## 提示テキスト
####
2020年07月13日 | 昔話の異時間・異世界-浦島太郎と山幸彦-
【3-3.地獄なども、天国と似た時間をもつ】永遠かごくゆっくりとした時間というあり方は、天国とか極楽のみではなく、地獄もまたしばしばそう解される。地獄へいったに違いない自分たちの身近な悪人たちも、みんな、いつまでも変わらない姿をもって、生者の夢のなかに現われてくる。ただし、体験される事実は、正確には、「ゆっくりと進む時間」「あの世の永遠」ではなく、死者が夢では年とらないままだということである。死者についての記憶は、死ぬときでストップして、その後の記憶更新がゼロにとどまるから、夢の材料としては、死ぬ時よりも前のものしか使えない。この記憶更新ゼロをもとにして、年とらないことになっているにすぎないといえば、身も蓋もないことになるが、それがあの世の不老不死の真実であろう。死者が永遠である原因は、あの世にではなく、この私(生者)のうちにあるということである。
####
## データ部
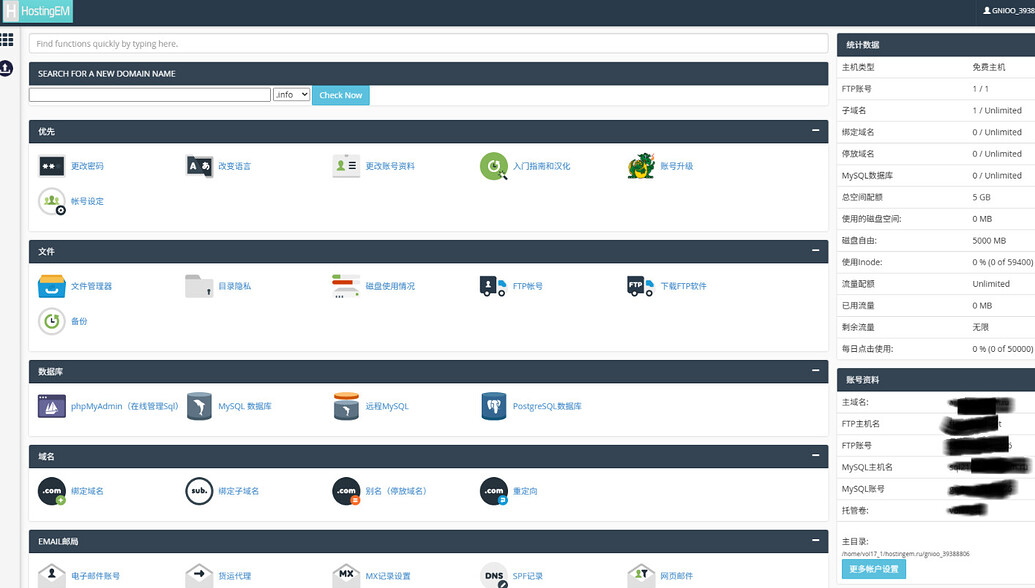Open the FTP帐号 link
The image size is (1035, 588).
click(527, 286)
####
## 記述課題
あの世の時間を論じた文章の続きを、最後の一文の直後から書き進めること。

## 最終結果
 死者の永遠が、夢のなかでの勘違いにすぎないとすれば、かりに天国・地獄があったとしても、時間的な展開について、この世と異なるとするにはおよばないという話になっても、それはそれで、通用することになる。あの世も、そこでの異時間も、実証されているわけではない。この世との行き来をいう話であれば、時間的な差異のはいらない方がわかりやすい面もある。天国が雲のうえにある程度の遠さの、時空もこの世と共用の身近な世界とみなされている昔話も結構ある。
 天国(極楽)や地獄の、この世との距離・近さということでは、地獄は、よほどこの世に近い。快・楽(子供誕生の喜びなど)は、すぐ消えるが、不快・苦痛(子供を失った悲しみなど)は、いつまでも続くのがこの世である。この世は、「苦界」といわれることがあるように苦しみの世界で、生き地獄を味わうひとも少なくない。という点からいうと、地獄にいっているはずの知人たちは、一見、天国にいった者と同じく、死んだ時から年取らず現れるとしても、厳密にいえば、地獄は、この有限な現世に近いから、時間もこの世と天国の永遠との違いほどではないと想定してもよかろう。つまり、地獄には、それなりの時間があり、この世より多くの苦難を背負わされる世界としては、たっぷりと苦痛を味わうという点で、この世(苦界)と時間は違わないか、遅々として進まない時間ということが想像されてよい。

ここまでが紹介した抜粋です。